PS - I came off a couple of weeks ago on a sweeping right hander in the wet. The bike went from under me and I later learned it is a spot where oil accumulates. This experience is probably fuelling my fear.


----------



## Sub (Feb 13, 2004)

Hey HillBilly...First official post in the new forum! 

To answer your question, first of all your new to the road so it will take time for you to become comfortable. Don't feel bad that you can't keep up with the others that have much more experience. Cornering is all about center of balance, and knowing the limits of your traction.

When i'm trying to descend fast I'm always in the drops and keeping my body as low as possible. What I notice when riding with others on a fast descent is they tend to sit up out of a tuck coming into a corner, I do not. I keep my chin as close down to bar level as possible while sticking out the inside knee. The technique is similar to what you would see professional road motorcycle racers use, and of course professional cyclists.

Try to get your breaking done before the turn as you don't want to have to make hard braking corrections while leaned over into the corner. One other important note, RELAX! I see alot of riders with a death grip on there bike while going downhill. This only leads to more problems. 

Even the best go down occasionaly and it may take some time for your confidence to return. Try these techniques and watch the other riders you can't keep up with and you will improve with time. Good luck.


----------



## Wookiebiker (Sep 5, 2005)

Sub said:


> Hey HillBilly...First official post in the new forum!
> 
> To answer your question, first of all your new to the road so it will take time for you to become comfortable. Don't feel bad that you can't keep up with the others that have much more experience. Cornering is all about center of balance, and knowing the limits of your traction.
> 
> ...



I agree with what you have said and will add a few things:

1. look into the turn. You will always go where you look. If you look through he turn you will go through the turn. If you look at the ditch to the outside of the turn you will go into the ditch. If you look at the oil slick in the middle of a turn you will head straight for it.

2. For fast descending learn to counter steer. That means at fast speed if you want to turn to the left push the bar slightly forward with your left hand. It's counterintuitive, but works. What it does is actually leans the bike into the turn for you and initiates the turn. The more you push, the sharper the turn. Works great at speed.

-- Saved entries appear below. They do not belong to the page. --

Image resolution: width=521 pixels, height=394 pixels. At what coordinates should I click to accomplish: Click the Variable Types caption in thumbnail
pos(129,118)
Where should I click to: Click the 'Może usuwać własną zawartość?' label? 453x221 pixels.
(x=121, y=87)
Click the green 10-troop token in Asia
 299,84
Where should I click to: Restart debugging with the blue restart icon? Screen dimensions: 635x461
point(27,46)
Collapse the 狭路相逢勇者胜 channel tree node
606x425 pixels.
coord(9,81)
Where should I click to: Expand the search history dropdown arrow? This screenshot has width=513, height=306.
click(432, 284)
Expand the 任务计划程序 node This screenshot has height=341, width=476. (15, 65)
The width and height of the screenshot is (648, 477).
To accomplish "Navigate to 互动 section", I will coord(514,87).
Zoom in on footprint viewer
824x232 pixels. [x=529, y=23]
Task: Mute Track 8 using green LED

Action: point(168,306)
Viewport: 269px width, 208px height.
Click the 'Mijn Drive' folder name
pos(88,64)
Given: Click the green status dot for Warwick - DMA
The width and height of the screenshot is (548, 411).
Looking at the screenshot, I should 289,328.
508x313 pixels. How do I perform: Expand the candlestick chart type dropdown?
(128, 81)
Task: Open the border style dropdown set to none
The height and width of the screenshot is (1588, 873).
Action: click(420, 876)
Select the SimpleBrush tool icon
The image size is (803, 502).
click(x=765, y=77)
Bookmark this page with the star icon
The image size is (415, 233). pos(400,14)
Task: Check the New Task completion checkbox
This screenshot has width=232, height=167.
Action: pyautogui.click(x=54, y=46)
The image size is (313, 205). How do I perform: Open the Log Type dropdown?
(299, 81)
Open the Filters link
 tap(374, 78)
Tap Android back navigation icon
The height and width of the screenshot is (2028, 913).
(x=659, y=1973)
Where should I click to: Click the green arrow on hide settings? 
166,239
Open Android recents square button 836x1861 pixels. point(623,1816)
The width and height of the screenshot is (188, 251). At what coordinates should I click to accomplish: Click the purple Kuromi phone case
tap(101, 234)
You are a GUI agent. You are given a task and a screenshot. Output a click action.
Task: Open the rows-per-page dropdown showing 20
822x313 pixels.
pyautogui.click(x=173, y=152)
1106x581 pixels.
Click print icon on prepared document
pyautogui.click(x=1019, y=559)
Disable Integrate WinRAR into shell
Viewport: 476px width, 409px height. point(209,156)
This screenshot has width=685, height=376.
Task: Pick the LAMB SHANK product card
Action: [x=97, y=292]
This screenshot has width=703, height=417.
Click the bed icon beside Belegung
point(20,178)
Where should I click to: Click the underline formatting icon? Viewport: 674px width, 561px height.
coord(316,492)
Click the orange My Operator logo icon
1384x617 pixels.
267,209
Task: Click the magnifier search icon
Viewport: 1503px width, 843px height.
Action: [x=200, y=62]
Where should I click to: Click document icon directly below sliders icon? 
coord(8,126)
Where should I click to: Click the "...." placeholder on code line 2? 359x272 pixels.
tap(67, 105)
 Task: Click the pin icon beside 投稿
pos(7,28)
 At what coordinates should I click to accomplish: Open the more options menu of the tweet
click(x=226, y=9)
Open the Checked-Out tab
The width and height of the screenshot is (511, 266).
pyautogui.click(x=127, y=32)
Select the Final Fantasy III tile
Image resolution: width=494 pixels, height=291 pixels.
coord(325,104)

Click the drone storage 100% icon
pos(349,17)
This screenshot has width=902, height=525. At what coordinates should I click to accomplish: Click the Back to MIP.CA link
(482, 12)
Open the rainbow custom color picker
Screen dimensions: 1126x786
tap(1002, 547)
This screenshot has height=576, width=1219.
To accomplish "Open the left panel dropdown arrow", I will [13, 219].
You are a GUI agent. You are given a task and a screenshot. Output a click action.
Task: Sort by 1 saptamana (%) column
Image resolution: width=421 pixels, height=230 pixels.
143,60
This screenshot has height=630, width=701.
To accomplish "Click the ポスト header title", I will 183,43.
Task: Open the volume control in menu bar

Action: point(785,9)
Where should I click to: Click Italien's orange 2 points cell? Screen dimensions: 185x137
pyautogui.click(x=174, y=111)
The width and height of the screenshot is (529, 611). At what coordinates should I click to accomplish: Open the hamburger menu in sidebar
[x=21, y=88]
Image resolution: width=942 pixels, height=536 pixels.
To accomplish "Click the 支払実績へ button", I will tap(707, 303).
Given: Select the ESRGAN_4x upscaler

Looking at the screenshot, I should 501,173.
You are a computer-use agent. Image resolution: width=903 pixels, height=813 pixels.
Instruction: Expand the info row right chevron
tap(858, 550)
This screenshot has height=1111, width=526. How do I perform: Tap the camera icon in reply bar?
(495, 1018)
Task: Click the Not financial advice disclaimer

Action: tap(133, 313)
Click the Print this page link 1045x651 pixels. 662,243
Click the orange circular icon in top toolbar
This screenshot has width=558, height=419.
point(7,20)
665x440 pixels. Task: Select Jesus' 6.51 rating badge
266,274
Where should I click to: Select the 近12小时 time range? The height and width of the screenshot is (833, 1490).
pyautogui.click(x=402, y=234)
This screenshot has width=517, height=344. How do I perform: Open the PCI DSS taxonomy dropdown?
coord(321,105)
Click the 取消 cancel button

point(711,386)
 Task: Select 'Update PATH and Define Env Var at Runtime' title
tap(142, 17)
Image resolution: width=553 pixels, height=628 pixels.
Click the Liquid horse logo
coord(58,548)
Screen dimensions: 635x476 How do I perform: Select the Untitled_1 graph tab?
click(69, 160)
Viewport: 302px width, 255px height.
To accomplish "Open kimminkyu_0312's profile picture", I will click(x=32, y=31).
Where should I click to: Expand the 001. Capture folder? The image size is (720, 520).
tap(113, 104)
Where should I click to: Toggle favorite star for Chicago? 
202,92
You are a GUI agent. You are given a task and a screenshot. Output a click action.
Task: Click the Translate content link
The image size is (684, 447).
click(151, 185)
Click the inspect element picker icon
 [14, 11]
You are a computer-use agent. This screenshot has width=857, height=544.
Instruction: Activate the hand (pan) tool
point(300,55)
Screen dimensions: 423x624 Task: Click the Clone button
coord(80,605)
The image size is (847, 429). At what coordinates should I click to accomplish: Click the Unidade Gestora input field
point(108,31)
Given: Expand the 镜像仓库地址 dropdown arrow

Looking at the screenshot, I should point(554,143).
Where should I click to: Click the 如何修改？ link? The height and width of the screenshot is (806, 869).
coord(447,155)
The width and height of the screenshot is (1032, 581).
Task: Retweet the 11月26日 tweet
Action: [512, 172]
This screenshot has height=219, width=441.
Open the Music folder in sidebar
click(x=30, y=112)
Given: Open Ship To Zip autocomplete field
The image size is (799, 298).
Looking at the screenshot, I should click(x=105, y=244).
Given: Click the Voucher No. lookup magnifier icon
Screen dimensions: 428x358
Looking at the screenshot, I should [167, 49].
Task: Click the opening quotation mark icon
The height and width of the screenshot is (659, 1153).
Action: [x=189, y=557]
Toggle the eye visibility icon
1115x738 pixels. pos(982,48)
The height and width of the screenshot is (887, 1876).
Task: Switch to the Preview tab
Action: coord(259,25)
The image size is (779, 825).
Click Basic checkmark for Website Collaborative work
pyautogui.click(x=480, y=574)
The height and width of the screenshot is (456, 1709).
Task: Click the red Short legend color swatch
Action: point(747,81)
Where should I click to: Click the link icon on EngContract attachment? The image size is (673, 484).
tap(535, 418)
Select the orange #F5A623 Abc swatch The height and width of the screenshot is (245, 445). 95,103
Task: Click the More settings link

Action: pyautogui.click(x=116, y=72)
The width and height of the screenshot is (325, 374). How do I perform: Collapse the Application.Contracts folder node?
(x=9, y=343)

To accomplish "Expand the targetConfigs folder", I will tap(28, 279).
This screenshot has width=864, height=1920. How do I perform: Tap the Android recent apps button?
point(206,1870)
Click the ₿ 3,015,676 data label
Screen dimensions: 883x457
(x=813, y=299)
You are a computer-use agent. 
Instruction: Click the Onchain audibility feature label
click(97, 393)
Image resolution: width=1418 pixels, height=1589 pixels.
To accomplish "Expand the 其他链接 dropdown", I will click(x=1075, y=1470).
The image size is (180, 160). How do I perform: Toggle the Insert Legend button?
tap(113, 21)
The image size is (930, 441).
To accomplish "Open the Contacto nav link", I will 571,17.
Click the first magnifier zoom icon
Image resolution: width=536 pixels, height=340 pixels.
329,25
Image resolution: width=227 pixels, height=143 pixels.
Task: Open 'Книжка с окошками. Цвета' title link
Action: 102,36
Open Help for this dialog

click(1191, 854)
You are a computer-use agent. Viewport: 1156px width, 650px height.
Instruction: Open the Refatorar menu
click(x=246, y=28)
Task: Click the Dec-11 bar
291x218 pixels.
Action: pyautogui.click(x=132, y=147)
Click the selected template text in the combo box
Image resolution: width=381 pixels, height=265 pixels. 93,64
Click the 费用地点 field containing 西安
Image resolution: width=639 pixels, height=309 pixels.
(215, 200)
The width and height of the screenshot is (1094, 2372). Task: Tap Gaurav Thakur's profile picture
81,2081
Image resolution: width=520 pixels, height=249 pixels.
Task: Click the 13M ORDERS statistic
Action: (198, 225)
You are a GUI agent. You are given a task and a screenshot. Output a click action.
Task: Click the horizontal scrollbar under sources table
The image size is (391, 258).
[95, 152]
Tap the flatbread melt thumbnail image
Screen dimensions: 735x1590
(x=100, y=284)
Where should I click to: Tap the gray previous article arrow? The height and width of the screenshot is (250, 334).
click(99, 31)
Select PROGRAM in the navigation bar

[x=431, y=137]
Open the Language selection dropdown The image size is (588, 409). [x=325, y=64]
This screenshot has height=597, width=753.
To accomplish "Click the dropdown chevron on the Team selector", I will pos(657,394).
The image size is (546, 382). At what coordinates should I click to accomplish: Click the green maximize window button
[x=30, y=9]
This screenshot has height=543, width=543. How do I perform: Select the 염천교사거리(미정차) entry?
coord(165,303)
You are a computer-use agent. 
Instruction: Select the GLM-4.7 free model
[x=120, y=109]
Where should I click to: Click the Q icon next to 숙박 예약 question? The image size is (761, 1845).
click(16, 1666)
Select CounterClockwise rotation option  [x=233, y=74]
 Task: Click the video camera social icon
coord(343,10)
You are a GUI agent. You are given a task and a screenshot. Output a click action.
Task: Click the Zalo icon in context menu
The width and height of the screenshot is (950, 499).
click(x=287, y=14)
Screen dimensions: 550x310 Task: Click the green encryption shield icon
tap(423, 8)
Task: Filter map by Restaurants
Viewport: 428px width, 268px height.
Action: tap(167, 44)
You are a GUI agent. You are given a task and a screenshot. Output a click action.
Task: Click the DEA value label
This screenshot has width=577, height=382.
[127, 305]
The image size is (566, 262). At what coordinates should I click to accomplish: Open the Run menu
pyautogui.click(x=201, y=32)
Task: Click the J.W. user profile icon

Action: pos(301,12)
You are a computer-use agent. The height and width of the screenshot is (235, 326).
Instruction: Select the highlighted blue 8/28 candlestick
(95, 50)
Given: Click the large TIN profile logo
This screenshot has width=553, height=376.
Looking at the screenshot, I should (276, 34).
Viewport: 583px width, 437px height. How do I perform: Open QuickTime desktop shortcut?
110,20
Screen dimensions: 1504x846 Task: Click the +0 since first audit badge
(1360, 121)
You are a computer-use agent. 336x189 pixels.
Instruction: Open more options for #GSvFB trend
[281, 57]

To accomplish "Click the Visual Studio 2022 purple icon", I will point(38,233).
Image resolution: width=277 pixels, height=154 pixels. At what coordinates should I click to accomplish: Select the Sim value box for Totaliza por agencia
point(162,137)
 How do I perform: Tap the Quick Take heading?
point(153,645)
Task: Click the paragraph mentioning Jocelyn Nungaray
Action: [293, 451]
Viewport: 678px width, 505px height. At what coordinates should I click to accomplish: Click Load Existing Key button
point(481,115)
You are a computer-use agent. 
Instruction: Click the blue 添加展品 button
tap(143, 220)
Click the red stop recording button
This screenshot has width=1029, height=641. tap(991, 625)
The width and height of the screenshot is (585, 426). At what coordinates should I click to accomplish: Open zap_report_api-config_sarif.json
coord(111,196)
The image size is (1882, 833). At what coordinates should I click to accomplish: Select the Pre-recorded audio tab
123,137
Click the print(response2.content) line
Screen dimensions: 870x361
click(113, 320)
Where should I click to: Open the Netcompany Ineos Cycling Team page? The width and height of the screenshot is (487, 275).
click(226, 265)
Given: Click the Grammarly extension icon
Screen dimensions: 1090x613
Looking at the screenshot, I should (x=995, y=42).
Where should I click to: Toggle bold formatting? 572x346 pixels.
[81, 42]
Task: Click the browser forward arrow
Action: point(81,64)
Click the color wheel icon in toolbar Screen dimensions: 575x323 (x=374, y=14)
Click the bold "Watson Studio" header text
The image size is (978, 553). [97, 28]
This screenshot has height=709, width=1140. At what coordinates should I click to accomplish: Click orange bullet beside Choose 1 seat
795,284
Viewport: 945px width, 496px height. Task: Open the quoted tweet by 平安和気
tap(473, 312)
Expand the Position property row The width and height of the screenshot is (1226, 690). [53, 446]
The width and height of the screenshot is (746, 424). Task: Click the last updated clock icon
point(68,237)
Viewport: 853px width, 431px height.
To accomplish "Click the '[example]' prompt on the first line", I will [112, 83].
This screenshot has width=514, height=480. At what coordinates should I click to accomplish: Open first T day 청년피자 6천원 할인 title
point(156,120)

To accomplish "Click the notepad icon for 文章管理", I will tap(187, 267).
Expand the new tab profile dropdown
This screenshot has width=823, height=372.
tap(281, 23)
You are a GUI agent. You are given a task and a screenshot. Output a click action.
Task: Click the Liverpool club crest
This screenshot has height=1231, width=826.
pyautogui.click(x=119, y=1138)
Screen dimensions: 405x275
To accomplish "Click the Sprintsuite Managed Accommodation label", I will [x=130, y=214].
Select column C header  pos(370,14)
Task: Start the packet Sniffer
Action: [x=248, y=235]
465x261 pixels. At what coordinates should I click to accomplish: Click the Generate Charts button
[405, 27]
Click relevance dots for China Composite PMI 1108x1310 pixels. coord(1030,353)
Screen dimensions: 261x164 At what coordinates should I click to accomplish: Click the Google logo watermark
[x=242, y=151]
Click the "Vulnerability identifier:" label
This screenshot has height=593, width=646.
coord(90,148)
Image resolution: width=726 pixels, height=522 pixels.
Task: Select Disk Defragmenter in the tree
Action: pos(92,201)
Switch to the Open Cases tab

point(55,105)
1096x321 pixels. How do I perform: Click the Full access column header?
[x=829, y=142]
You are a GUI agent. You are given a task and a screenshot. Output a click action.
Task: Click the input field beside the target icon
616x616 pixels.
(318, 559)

Here is a picture of me as I'm entering a corner at speed. In this photo I'm moving at about 35 mph. I'm looking through the turn, have my body weighted to the inside of the bike, have the outside pedal down and weighted, my body weight is low and my position is aggressive on the bike.


----------



## Sub (Feb 13, 2004)

Good pic and good technique. I agree with your added points as well. As you get more time on the bike, you will no longer have to think about each little detail, it will just come naturaly. Getting that inside knee out really brings your center of gravity down and to the inside allowing you to corner faster.


----------



## monkey9 (Jul 4, 2007)

I just spent a day up in northwestern SC, and as a flatlander (coastal Florida), I found that I descend like a frightened child. I like hills, but when it gets steep and curvy, I need wayyyy more experience. That said, Wookiebiker, your photo scares the crap out of me.


----------



## HillBillies (May 16, 2007)

Thanks guys - no doubt I'm early on in the skill acquiring phase. Apart from just riding more hills - are there any flat land exercises or drills I could be doing to help me out? 

Thanks

HillBillies


----------



## Wookiebiker (Sep 5, 2005)

monkey9 said:


> I just spent a day up in northwestern SC, and as a flatlander (coastal Florida), I found that I descend like a frightened child. I like hills, but when it gets steep and curvy, I need wayyyy more experience. That said, Wookiebiker, your photo scares the crap out of me.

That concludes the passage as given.